▸ What is asked
Resume the slide notes on autoencoder asset pricing models after their last line, writing the next part in the same bulleted style.

▸ Article
··········

Autoencoder Asset Pricing Models

Gu, Kelly, and Xiu

Motivation

  • The IPCA model (a latent factor conditional asset pricing model) is powerful.
  • However, it assumes the factor exposures are a linear function of the covariates.
  • Existing literature suggests their relationship might be nonlinear.

Objective

  • Create a nonlinear version of IPCA using autoencoders

Results

  • Reduces out-of-sample pricing errors (predictive \(R^2\))
  • Imposes economic restriction of no-arbitrage (no intercept)

Background

 

A model of returns

\[r_{i,t+1}=\alpha_{i,t}+\beta'_{i,t}f_{t+1}+\epsilon_{i,t+1}\]

  • \(r_{i,t+1}\): return for stock \(i\) at time \(t+1\)
  • \(f_{t+1}\): systemic risk factors at time \(t+1\)
  • \(\beta'_{i,t}\): exposure of stock \(i\) at \(t+1\) to systemic risk factors
  • \(\alpha_{i,t}\): intercept term (perhaps set to 0)
  • \(\epsilon_{i,t+1}\): error

A model of returns

\[r_{i,t+1}=\alpha_{i,t}+\beta'_{i,t}f_{t+1}+\epsilon_{i,t+1}\]

  • \(f_{t+1}\): systemic risk factors at time \(t+1\)
    • These are the "factors" in a factor model
    • Systemwide: no \(i\) subscript
    • Can be pre-specified or latent
    • We will use latent factors

IPCA

  • From "Characteristics are covariances" by KPS
  • Idea: characteristics proxy for exposure to risk factors
    • Momentum, volatility, bid-ask spread
  • Conditional exposures: \(\beta(z_{i,t})'=z'_{i,t}\Gamma_\beta\)
  • \(z_{i,t}\): vector of characteristics of asset \(i\)

··········

▸ Data lines
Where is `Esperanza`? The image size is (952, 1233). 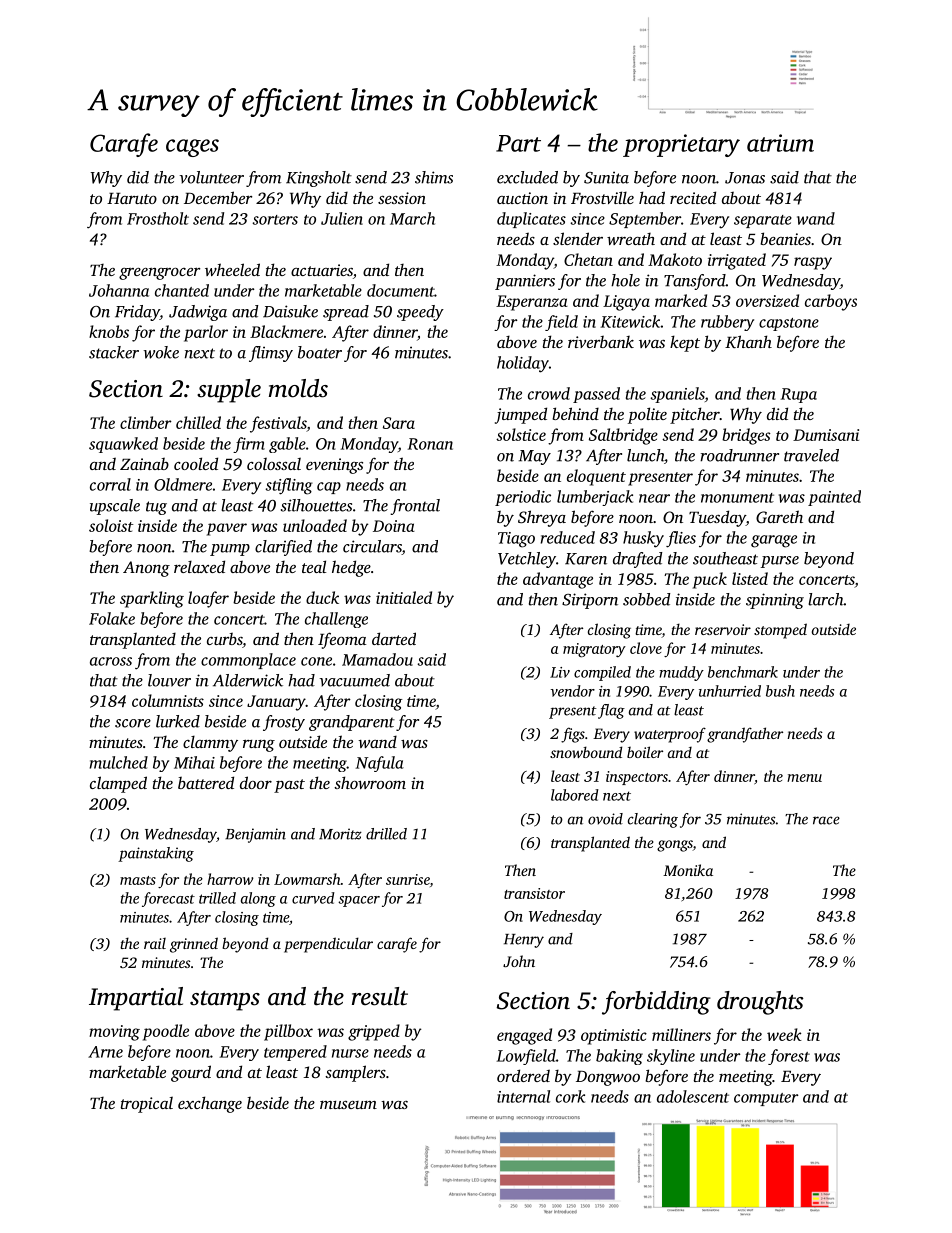 Esperanza is located at coordinates (532, 303).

··········

▸ In response
IPCA

  • Provides robust interpretation of returns
  • If characteristics proxy for risk factors, then \(\beta\neq 0\) and \(\alpha=0\)
  • If not, then characteristics can be used for compensation without risk, so \(\beta=0\) and \(\alpha\neq 0\)
    • This is an "anomaly" (arbitrage)

IPCA Analysis

  • \(R^2_{total}\): fraction of variance in \(r_{t+1}\) explained by \(\hat{\beta}_{i,t}'\hat{f}_{t+1}\)
    • Ability of model to explained realized variation in returns (systemic risks)

IPCA Analysis

  • \(R^2_{predictive}\): fraction of variance in \(r_{t+1}\) explained by \(\hat{\beta}_{i,t}'\hat{\lambda}\)
    • ​\(\hat\lambda\): vector of estimated risk factor prices
    • \(\hat{\beta}_{i,t}'\hat{\lambda}\): model-based conditional expected return on asset \(i\) given \(t\) information
    • Measures the accuracy of model-implied conditional expected returns 
      • Ability to describe differences in average returns (risk compensation).

IPCA Results

  • Achieves similar \(R^2_{total}\) to Fama-French (in sample)
  • Better \(R^2_{total}\) out of sample
  • More than double Fama-French in \(R^2_{predicitve}\)
  • \(\alpha\) usually insignificant from zero for 5-factor
    • ​If significant, returns are small

Autoencoders

  • Neural network for dimension reduction
  • Output layer is the same as input layer
  • Hidden layer(s) have fewer neurons

New Model

Conditional Autoencoder

  • Covariates improve estimates of factor loadings and latent factors
  • Design new neural network structure by augmenting a standard autoencoder to incorporate covariates
  • \(r_{i,t}=\beta'_{i,t-1}f_t+u_{i,t}\)

Conditional Autoencoder

Beta (left side)

  • Neural network to compute betas:
z^{(0)}_{i,t-1} = z_{i,t-1} \\ z^{(l)}_{i,t-1} = g\left(b^{(l-1)}+W^{(l-1)}z^{(l-1)}_{i,t-1}\right),\quad l-1,\dots,L_\beta \\ \beta_{i,t-1}=b^{(L_\beta)}+W^{(L_\beta)}z^{(L_\beta)}_{i,t-1}

Factor (right side)

  • Neural network to compute betas:
r^{(0)}_{t} = r_t \\ r^{(l)}_t = \widetilde g\left(\widetilde b^{(l-1)}+\widetilde W^{(l-1)}r^{(l-1)}_t\right),\quad l-1,\dots,L_f \\ f_t=\widetilde b^{(L_f)}+\widetilde W^{(L_f)}r_t^{(L_f)}
  • \(L_f=1\)
    • This makes the factors interpretable as portfolios

Factor (right side)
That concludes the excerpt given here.